Vol. 11, Issue 2, Part D (2025)

The current study's goal is to identify a potential peptide-based drug to treat cervical cancer in humans. The matK gene-coded protein sequence, Maturase K was isolated from the plant, Boerhavia diffusa, in order to identify a new peptide targeting cervical cancer protein target, TM50A (Transmembrane protein 50A). An Immunomedicine technique was used to identify the relevant antigenic binding sites in the amino acid sequence. The Swiss Model Server was used to predict the anticipated antigenic peptide sequence. The peptide was modelled using techniques such as ProQ3, IDDT, and QMEANDisCo.
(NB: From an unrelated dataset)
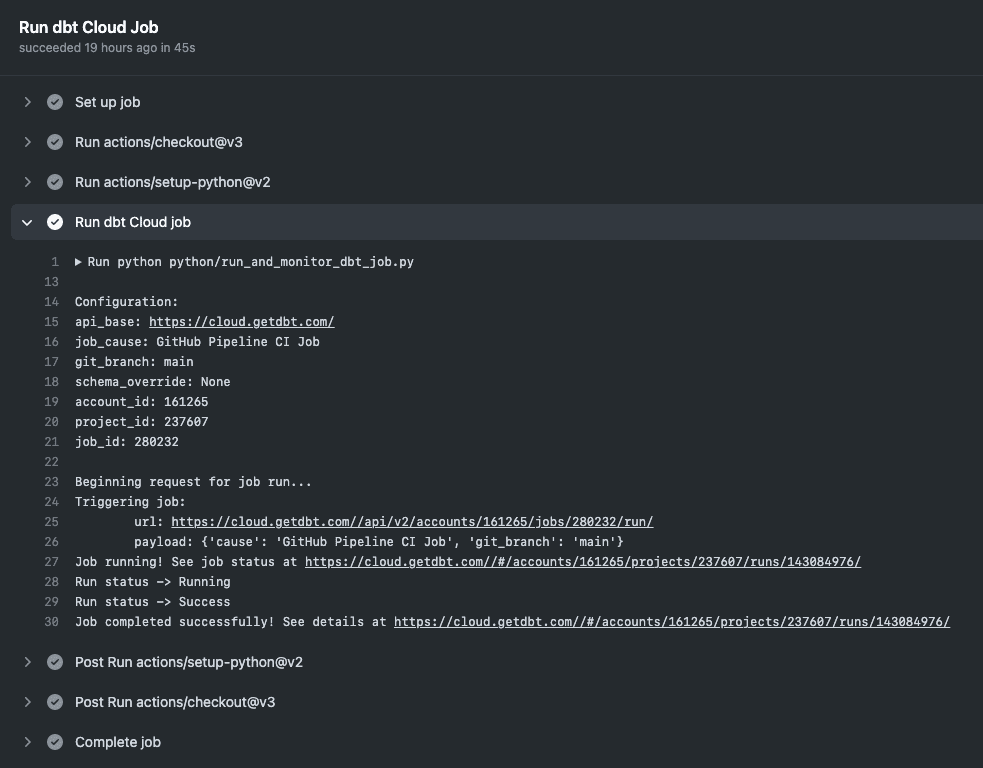Viewport: 983px width, 768px height.
Task: Click the Complete job success icon
Action: (x=55, y=742)
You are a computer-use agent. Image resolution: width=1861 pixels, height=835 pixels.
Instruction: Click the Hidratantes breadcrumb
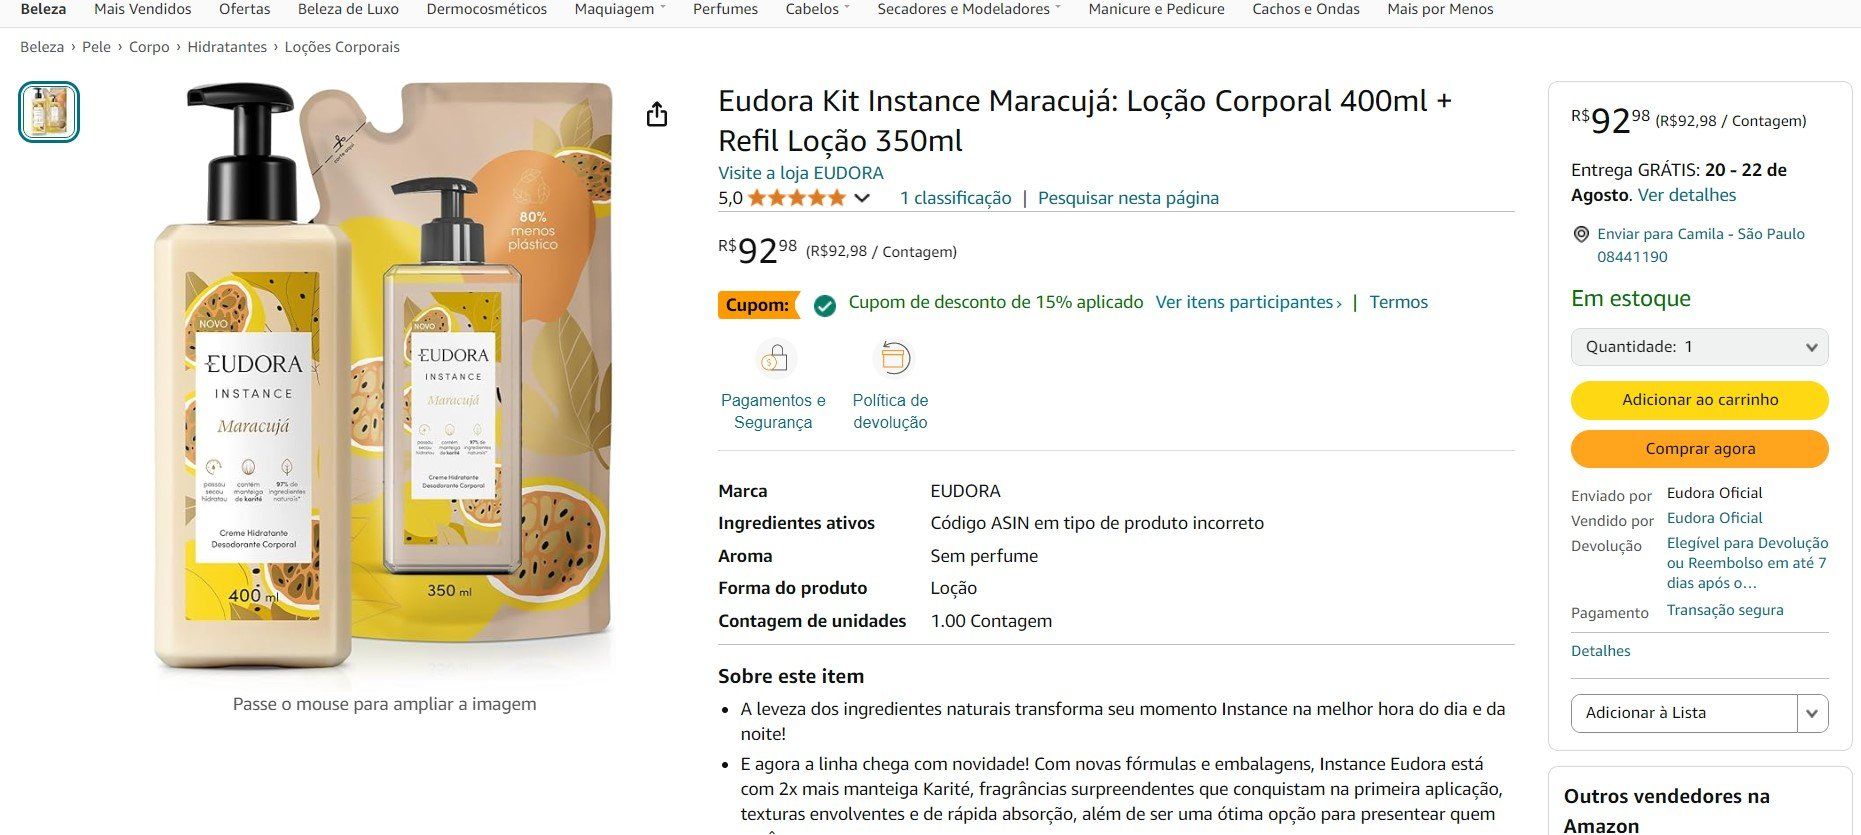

The sequence alignment makes it abundantly evident that our sequence structure is devoid of both sequence similarity and prior deposition. The newly identified peptide sequence (SFQALLERIYFHVKIEYLVKVLTKNCRIILWLFKDPFTHYIRYQGKSILS) was 50 aa long. Drug docking tests were used to identify the medications that might bind to the identified peptide structure. The cancer protein may be down-regulated during drug binding interactions if certain regions exhibit intermolecular H-bond interactions. We developed a simulation of the structure to aid researchers working on structure-based drug design studies. To help researchers in the field of cancer informatics, our structure has been deposited in PDB-IHM -ModelArchive

(https://modelarchive.org/DOI/10.5452/ma-4whza/).